Science moves by the discovery of laws, which once established are eternally so. Technical improvements accelerate rapidly. The bomb of the near future may be five to ten thousand times as destructive as the one that fell on Hiroshima. The range of guided missiles can be stepped up to encompass the globe, and will be. There is no defense against it; it cannot be shot out of the air.

So, when all great powers can destroy each other from long distance, the fear will be so great that there will be no restraint, for the only possible fraction of security will lie in hitting first. Scientific facts of modern warfare are true, not the way arguments for capitalism or communism may or may not be true, but the way physical laws are true – the way it is true that an apple falls down and not up. So Truman, Attlee and Stalin, however much they may quarrel about other things, cannot debate whether it will very soon be possible for one of their countries to destroy the other, or all of them. This is one thing that is not debatable and also it is not debatable, I suppose, that it is undesirable for each to destroy the other or entire planet.

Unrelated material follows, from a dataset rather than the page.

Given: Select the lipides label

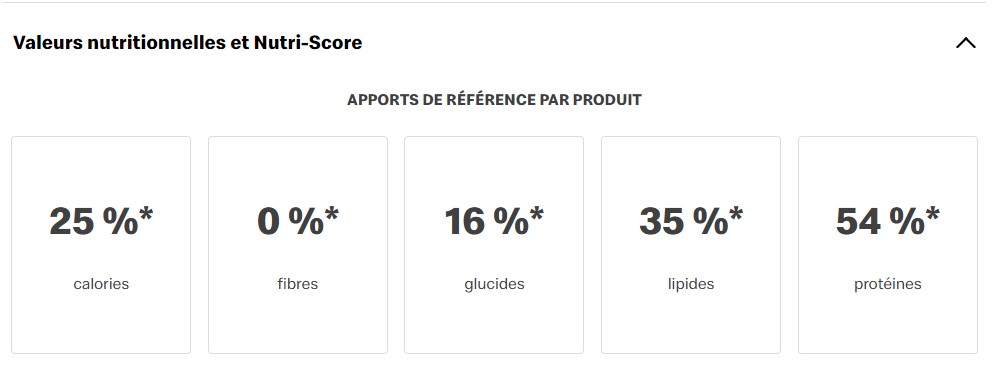Looking at the screenshot, I should (691, 284).
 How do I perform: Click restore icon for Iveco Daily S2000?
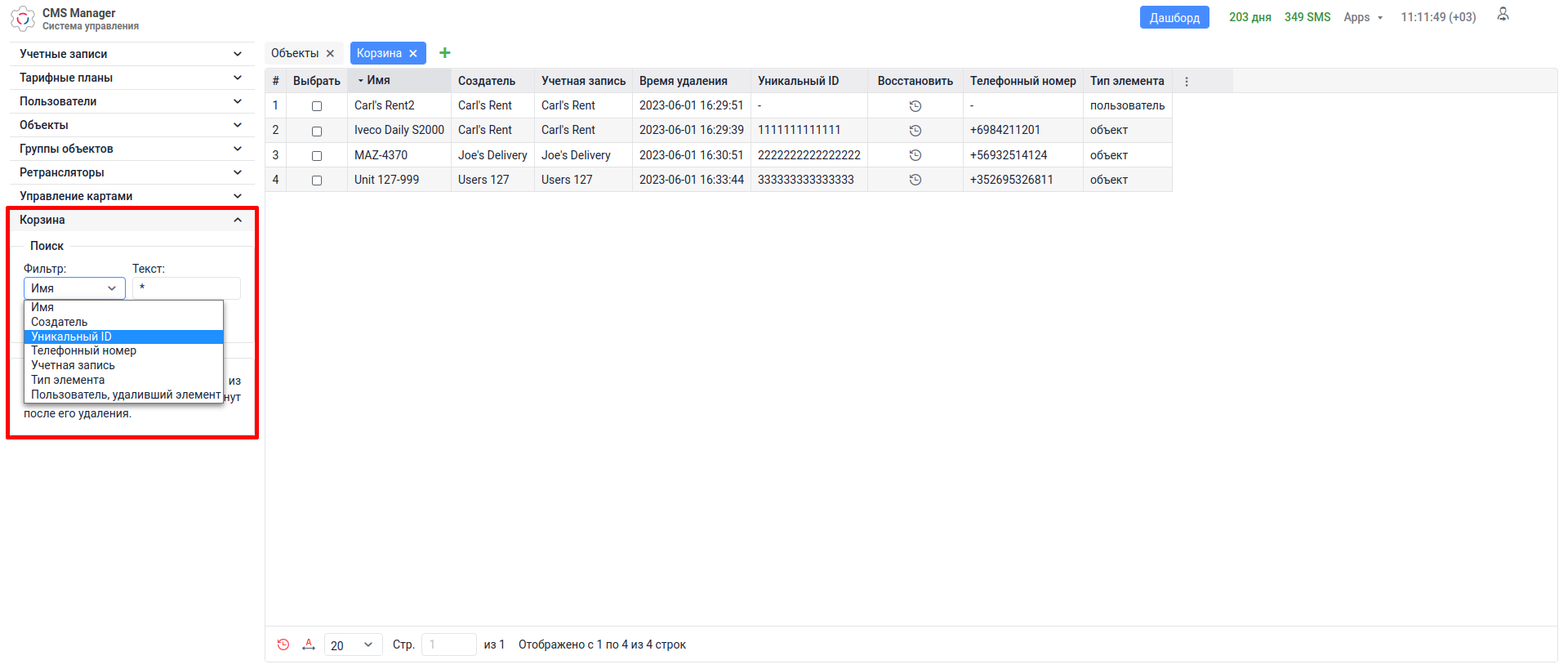tap(915, 131)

It would, therefore, seem sane that they should concentrate on the single question of how to prevent this, all else being lunacy. It will really not matter to the inhabitants of Trieste whether they belong to Italy or Yugoslavia when they are dead, nor to British miners whether the state or private corporations own their graves, nor to a Russian whether he perishes in a Kolkhoz or on his own land, nor to an American woman whether she dies in nylons or bobby socks.

Molotov, Bevin and Byrnes, too, will atomize into identical elements, and the Kremlin, Westminster and the Capitol will make the same kind of dust. So if nothing else binds the world together this should – that we are destined for the same fate – if we go on like this.